By choosing silence in the face of Palestinian suffering, those with influential platforms inadvertently contribute to the erasure of Palestinian voices and experiences. They perpetuate a narrative of invisibility that allows the injustices inflicted upon Palestinians to continue unabated, shielded from the spotlight of global scrutiny.
Their silence sends a chilling message of complicity to the world – one that suggests Palestinian lives are expendable, their struggles inconsequential and their humanity negotiable. It emboldens perpetrators of violence and oppression, granting them impunity under the guise of indifference.
To remain silent in the face of Palestinian suffering is to betray the very essence of activism – the relentless pursuit of justice for all, without exception or equivocation. It’s a betrayal not only of the Palestinian people but of the universal principles of human dignity and equality and instead is a tacit endorsement of the dehumanization and marginalization of an entire population.
True activism demands consistency and integrity, an unwavering commitment to speaking truth to power and standing in solidarity with the marginalized and oppressed, regardless of geography or politics.
Dehumanization of Palestinians:
The systematic erasure of Palestinian history and culture is a well-documented effort that has been ongoing since the early 1900s. This erasure has taken many forms, including the destruction of physical records and infrastructure, the suppression of Palestinian voices and narratives, the appropriation of Palestinian cultural heritage and most visibly, the dehumanization of the Palestinian populace.

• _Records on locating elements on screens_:
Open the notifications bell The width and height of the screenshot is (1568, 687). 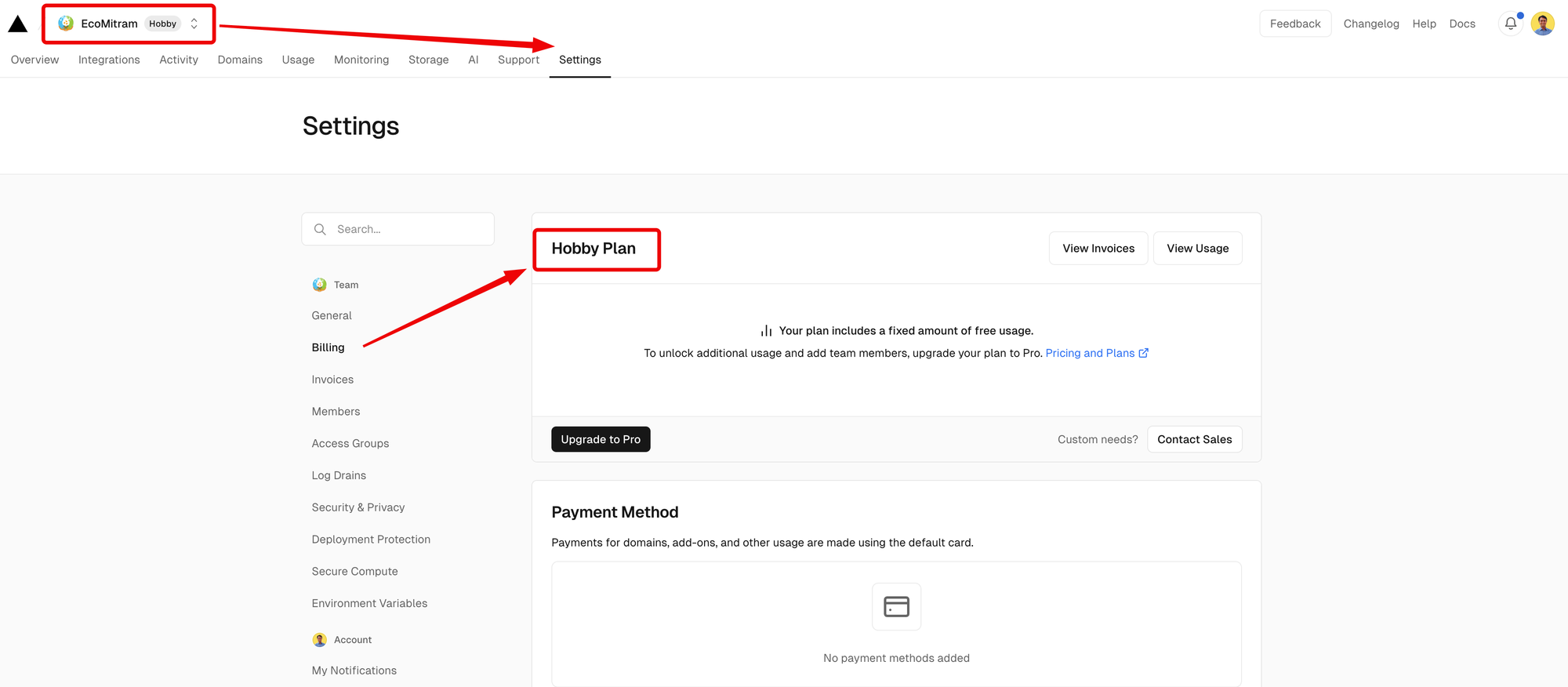[1511, 24]
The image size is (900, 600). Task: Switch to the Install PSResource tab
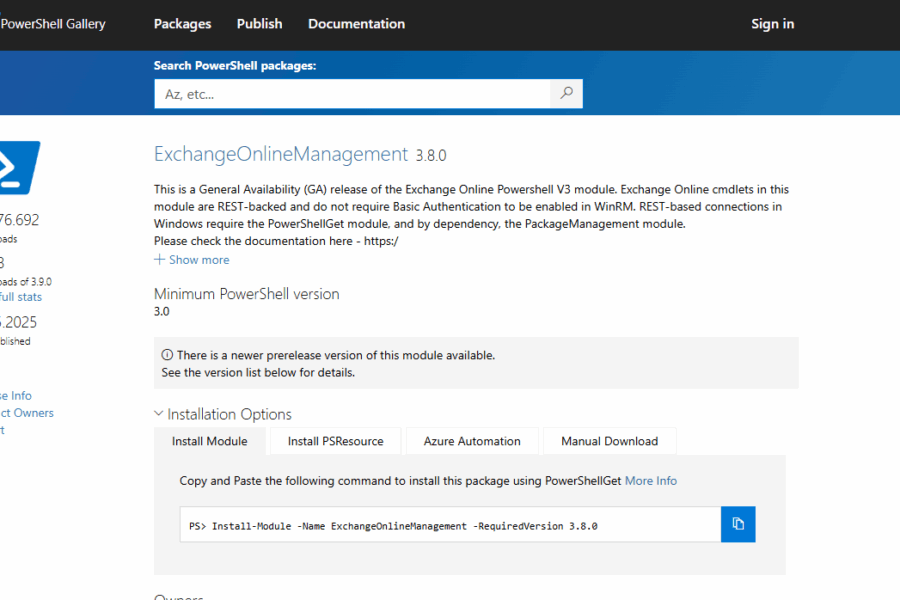(336, 441)
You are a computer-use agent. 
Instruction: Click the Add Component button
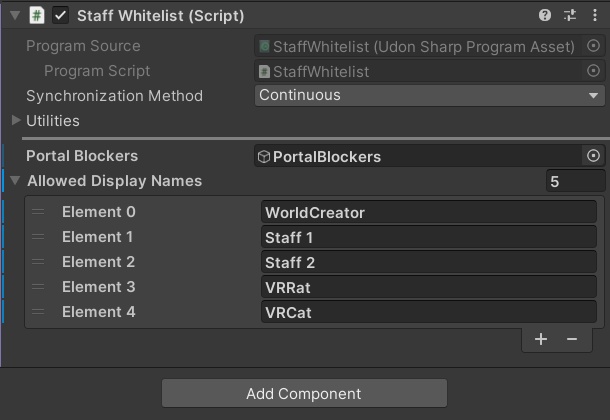click(304, 393)
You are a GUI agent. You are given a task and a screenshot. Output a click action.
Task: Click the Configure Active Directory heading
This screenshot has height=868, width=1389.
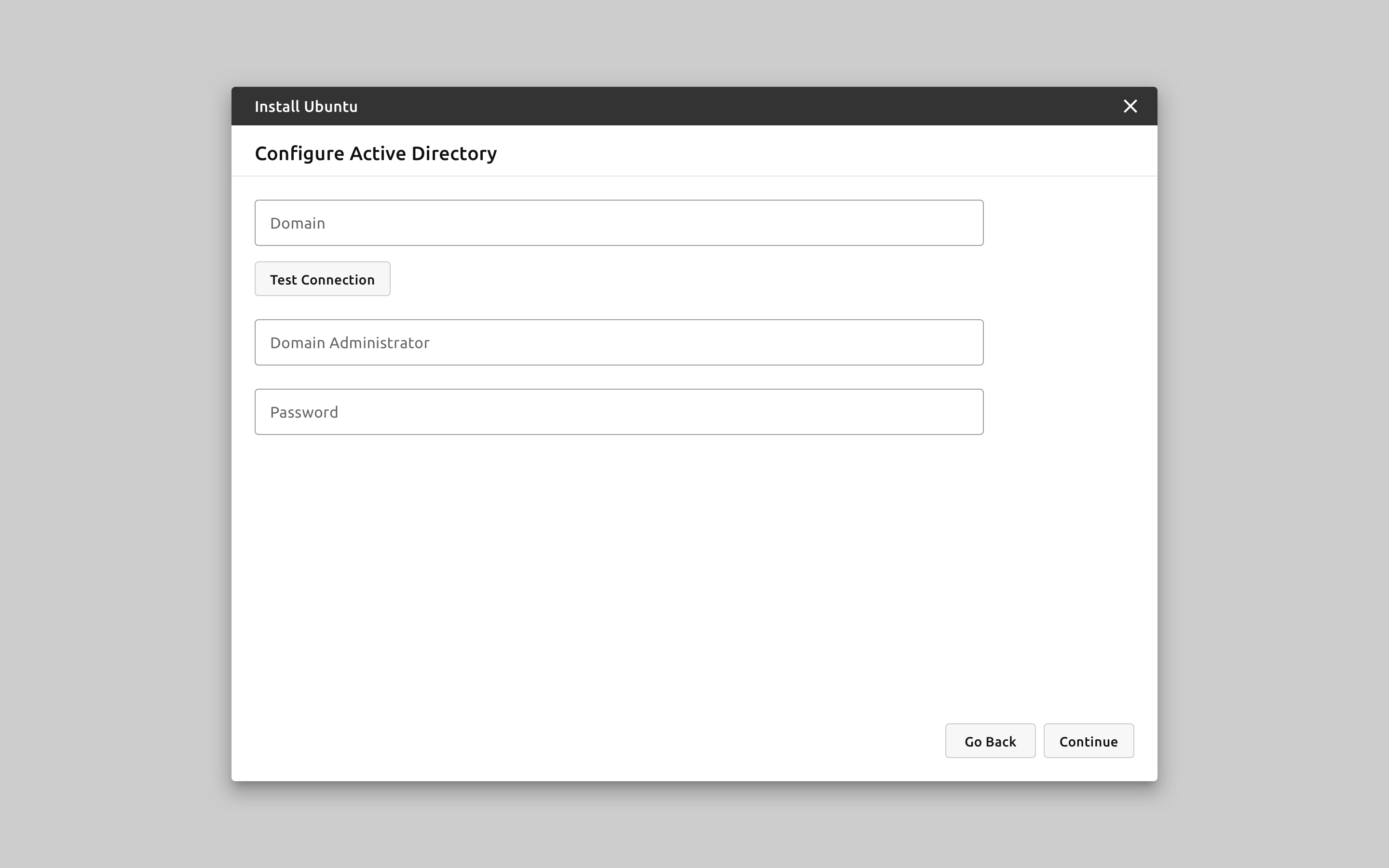click(375, 153)
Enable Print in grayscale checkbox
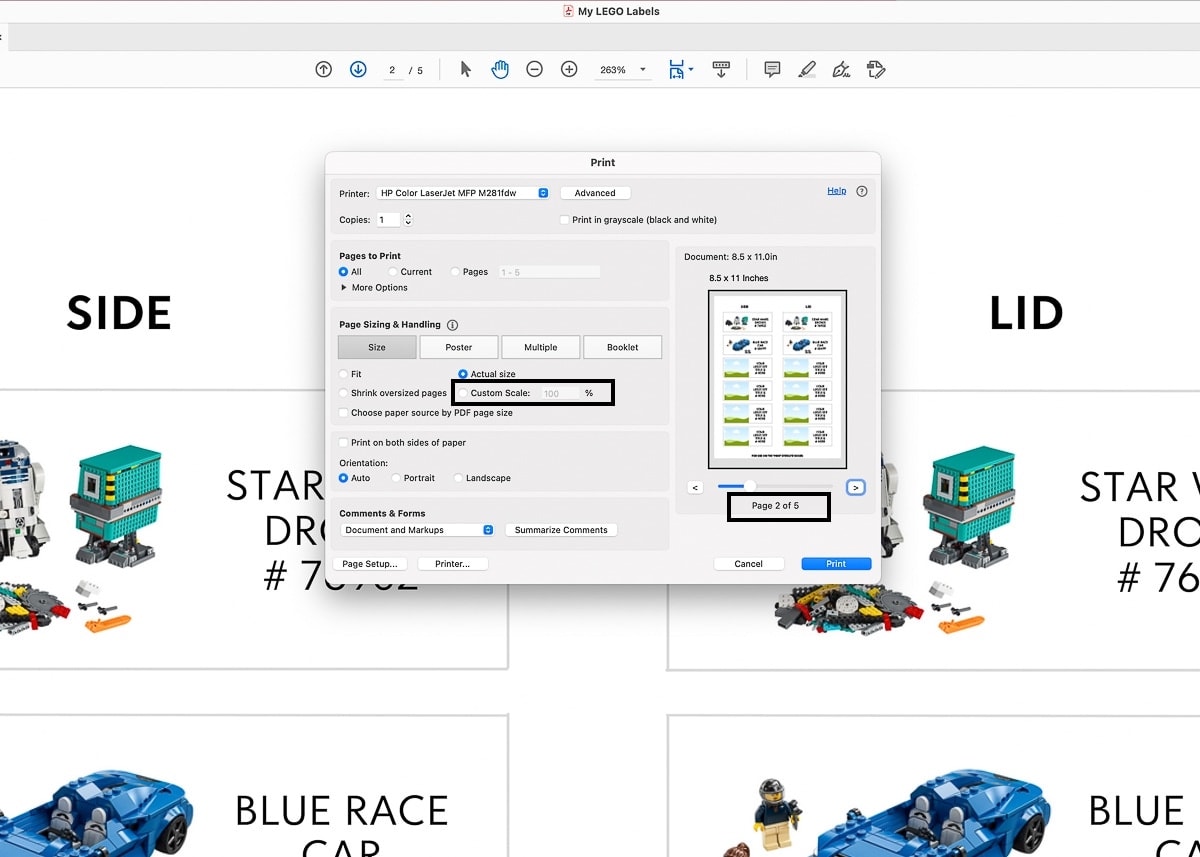Image resolution: width=1200 pixels, height=857 pixels. click(x=565, y=220)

• _WRITTEN PROBLEM 1_: Echo the stretch of the excerpt on Palestinian suffering from "True activism demands" through "geography or politics.".
• _WRITTEN PROBLEM 2_: List every form that the excerpt on Palestinian suffering says the erasure of Palestinian history and culture has taken.
The records are separate from the excerpt on Palestinian suffering.

• _PROBLEM SOLUTION 1_:
True activism demands consistency and integrity, an unwavering commitment to speaking truth to power and standing in solidarity with the marginalized and oppressed, regardless of geography or politics.

• _PROBLEM SOLUTION 2_:
- Destruction of physical records and infrastructure
- Suppression of Palestinian voices and narratives
- Appropriation of Palestinian cultural heritage
- Dehumanization of the Palestinian populace